Herr Volkmann, was ist der Israelsonntag?
Am 10. Sonntag nach Trinitatis, dem Israelsonntag, macht die evangelische Kirche ihr erneuertes Verhältnis zum Judentum zum Thema. Der Tag liegt in zeitlicher Nähe zum 9. Av, dem jüdischen Gedenktag an die Zerstörungen Jerusalems und des salomonischen Tempels durch die Babylonier um 586 v. Chr. bzw. des herodianischen Tempels durch die Römer 70 n. Chr. Je nach Schwerpunktsetzung und Wahl des Predigttextes kann an diesem Tag der Zerstörung Jerusalems gedacht oder in Auseinandersetzung mit dem christlichen Antijudaismus die Freude und der Segen des Gesprächs zwischen Christen und Juden zur Sprache gebracht werden.
Wieso wurde der Israelsonntag ins Leben gerufen?
Diesen Sonntag als Israelsonntag zu begehen, setzte sich in den deutschen evangelischen Kirchen seit den 1960er Jahren Schritt für Schritt durch. Der Israelsonntag knüpft an den seit der Reformationszeit begangenen „Judensonntag“ an und richtet ihn an der Erneuerung des Verhältnisses von Christen und Juden aus. Am Judensonntag war es lange Zeit üblich gewesen, in mitleidloser Distanz und Abgrenzung gegen Juden an die Zerstörung Jerusalems zu erinnern und diese den christlichen Gemeinden als warnendes Beispiel vor Augen zu führen. Heute begreifen wir mit Hilfe des aktuellen Predigttextes Lukas 19,41-48, dass Jesus zu Jerusalem eine innige Beziehung hat und dass er um die Stadt und ihre Bewohner trauert wie um eine Geliebte. Und wir merken, dass wir selbst lebendige Beziehungen zu Juden brauchen.
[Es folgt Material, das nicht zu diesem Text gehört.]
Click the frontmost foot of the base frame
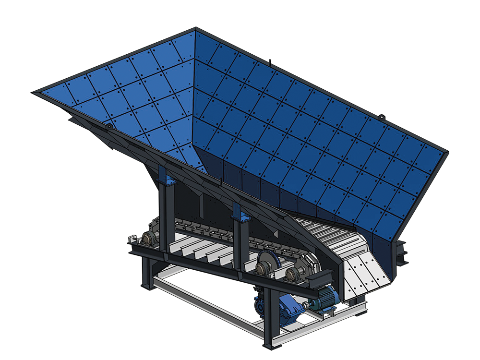pos(269,345)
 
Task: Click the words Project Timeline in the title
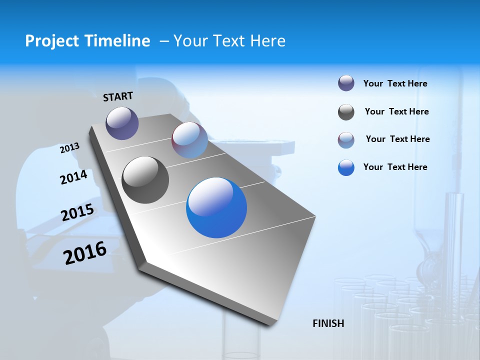88,41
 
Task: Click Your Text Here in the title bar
230,41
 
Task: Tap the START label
118,96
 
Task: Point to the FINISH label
328,324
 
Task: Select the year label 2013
70,148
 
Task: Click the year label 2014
74,177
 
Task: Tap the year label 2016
85,253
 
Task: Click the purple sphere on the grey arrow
122,123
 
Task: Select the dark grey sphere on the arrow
146,180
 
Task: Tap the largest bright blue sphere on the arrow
216,208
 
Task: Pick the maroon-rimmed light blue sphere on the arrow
190,140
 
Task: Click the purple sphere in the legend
346,84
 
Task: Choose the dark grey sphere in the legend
346,112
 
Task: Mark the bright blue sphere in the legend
346,168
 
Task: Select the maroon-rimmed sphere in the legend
346,140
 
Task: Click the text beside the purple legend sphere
395,84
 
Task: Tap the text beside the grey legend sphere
396,112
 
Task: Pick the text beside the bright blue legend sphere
395,167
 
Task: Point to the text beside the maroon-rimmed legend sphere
398,139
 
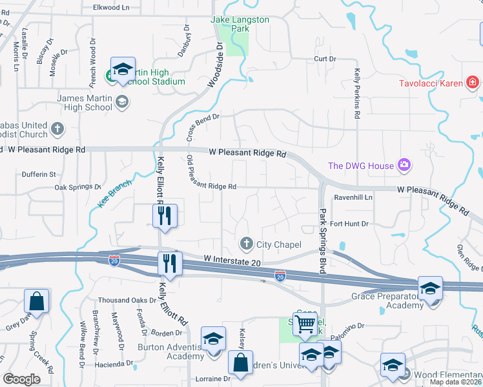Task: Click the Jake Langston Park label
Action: pos(240,25)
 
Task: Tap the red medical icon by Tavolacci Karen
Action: pos(473,83)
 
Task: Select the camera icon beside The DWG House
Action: pos(404,166)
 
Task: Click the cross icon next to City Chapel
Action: pos(246,244)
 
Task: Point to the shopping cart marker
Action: pos(305,324)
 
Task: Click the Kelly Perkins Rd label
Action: pos(356,94)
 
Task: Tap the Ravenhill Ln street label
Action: pos(353,197)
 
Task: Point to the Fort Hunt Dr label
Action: pos(349,224)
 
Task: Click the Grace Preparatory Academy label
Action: pos(387,301)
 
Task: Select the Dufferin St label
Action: pos(39,174)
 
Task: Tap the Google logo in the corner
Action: pos(22,379)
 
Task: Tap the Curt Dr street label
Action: pos(325,59)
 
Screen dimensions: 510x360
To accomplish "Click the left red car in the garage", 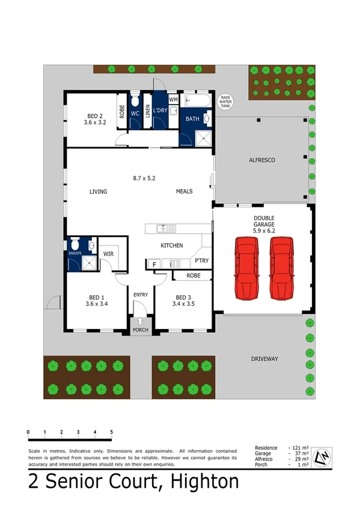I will pos(247,268).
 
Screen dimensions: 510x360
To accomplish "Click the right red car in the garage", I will pos(281,268).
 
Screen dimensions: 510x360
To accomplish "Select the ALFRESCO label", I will pos(261,161).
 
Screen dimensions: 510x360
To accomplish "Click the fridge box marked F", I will pos(154,264).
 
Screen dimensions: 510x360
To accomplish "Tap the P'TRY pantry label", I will pos(200,261).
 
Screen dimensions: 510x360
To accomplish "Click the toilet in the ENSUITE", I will pos(75,244).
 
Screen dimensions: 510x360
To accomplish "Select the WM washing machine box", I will pos(173,99).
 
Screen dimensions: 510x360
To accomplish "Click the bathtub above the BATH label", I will pos(196,100).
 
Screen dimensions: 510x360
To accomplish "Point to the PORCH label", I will pos(140,330).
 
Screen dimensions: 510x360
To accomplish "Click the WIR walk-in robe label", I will pos(109,254).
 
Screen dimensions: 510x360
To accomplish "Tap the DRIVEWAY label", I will pos(264,359).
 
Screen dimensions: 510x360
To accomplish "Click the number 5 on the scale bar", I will pos(112,432).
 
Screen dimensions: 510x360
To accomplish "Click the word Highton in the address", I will pos(204,482).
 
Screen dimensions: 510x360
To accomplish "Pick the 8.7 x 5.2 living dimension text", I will pos(147,178).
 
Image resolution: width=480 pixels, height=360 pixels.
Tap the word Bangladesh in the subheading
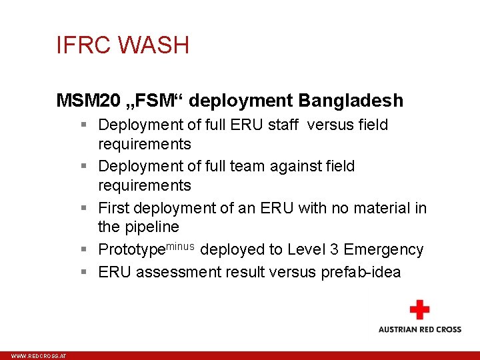pos(351,101)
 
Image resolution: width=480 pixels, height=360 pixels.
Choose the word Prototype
pos(131,250)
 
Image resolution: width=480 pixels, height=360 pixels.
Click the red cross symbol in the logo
pos(419,310)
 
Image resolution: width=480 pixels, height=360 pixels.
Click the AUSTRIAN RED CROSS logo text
pos(419,329)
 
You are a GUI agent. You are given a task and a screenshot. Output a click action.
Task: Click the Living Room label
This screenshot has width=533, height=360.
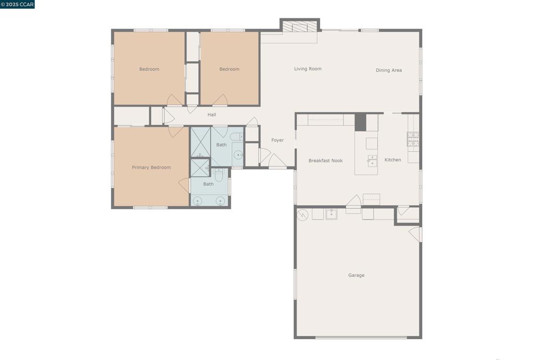click(308, 69)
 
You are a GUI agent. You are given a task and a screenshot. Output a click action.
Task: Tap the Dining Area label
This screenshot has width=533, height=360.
click(388, 70)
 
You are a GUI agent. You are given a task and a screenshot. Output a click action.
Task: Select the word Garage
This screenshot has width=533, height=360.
click(356, 275)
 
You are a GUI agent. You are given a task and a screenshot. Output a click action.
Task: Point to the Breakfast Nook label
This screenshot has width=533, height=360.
click(325, 161)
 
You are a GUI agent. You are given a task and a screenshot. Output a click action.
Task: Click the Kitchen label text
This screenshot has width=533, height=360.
click(392, 160)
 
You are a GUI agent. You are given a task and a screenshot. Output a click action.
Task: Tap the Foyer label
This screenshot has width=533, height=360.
click(277, 140)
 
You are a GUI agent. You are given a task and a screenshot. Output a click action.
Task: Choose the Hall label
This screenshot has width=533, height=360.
click(212, 114)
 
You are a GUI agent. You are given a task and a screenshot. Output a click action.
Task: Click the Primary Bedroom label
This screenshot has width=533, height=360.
click(151, 168)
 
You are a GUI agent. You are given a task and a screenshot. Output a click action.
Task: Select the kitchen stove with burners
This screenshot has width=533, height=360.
click(413, 139)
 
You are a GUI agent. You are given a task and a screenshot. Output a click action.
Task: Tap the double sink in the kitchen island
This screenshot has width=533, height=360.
click(372, 161)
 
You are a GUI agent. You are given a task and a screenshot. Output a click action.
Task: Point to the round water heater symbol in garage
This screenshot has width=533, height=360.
click(302, 215)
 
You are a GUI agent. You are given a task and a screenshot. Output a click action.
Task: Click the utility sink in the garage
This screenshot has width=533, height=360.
click(332, 214)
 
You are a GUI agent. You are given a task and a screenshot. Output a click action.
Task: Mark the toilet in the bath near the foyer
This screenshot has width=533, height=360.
click(236, 136)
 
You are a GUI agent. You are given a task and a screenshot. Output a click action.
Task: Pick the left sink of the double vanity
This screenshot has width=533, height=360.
click(197, 201)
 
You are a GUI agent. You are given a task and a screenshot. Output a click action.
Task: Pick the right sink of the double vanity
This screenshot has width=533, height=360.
click(220, 201)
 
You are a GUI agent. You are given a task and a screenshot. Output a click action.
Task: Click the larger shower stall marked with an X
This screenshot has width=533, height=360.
click(200, 142)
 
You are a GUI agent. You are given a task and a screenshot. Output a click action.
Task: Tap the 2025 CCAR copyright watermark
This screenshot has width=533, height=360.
click(17, 4)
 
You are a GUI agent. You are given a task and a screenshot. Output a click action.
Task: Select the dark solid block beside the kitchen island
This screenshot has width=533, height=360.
click(360, 122)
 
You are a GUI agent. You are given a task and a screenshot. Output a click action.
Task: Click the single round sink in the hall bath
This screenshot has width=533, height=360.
click(238, 155)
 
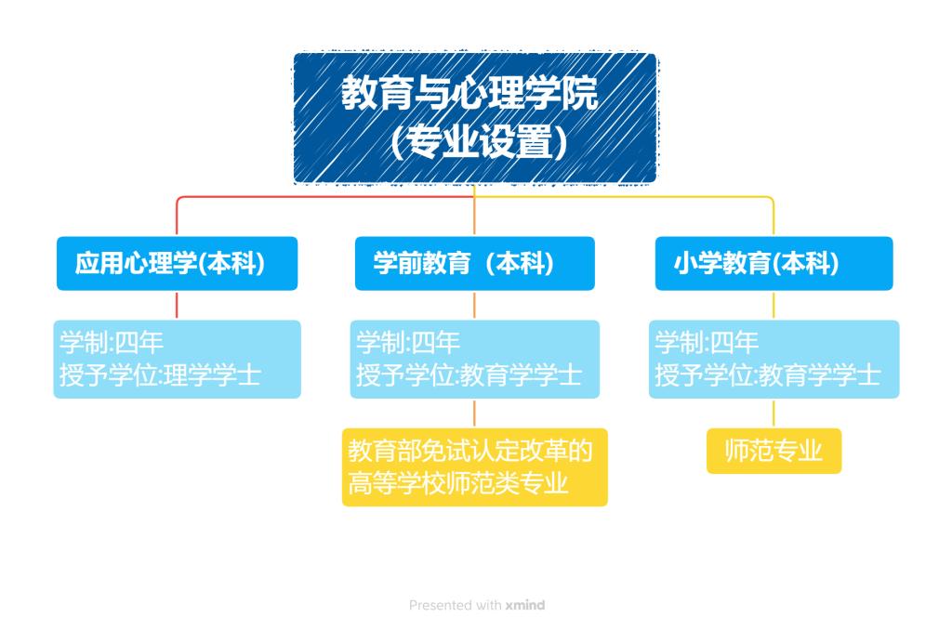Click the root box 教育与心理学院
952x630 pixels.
tap(475, 118)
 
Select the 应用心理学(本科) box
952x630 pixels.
tap(177, 263)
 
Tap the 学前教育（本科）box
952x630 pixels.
tap(475, 263)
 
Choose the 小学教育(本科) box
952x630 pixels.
tap(774, 263)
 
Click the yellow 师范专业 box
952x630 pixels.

Was bedeutet Ihnen dieser Tag?
Mir sind am Israelsonntag mehrere Aspekte wichtig. Wir besinnen uns als Kirche auf unsere jüdischen Wurzeln, die uns tragen und feiern unsere enge Beziehung zum Judentum, unserem geschwisterlichen Partner im interreligiösen Dialog. Wir wünschen Jerusalem Glück und beten für den Frieden der Stadt und des Landes. Außerdem zeigen wir, wie wir jüdische Traditionen und jüdische Bibelauslegung für die Kirche fruchtbar machen können. Wir loben Gott, der Israel und Kirche seine Barmherzigkeit und Treue spüren lässt. Ich persönlich freue mich an diesem Tag besonders über „meine“ jüdische Gemeinde in der russischen Partnerstadt Petrosawodsk, die mich zu ihrem Ehrenmitglied ernannt hat.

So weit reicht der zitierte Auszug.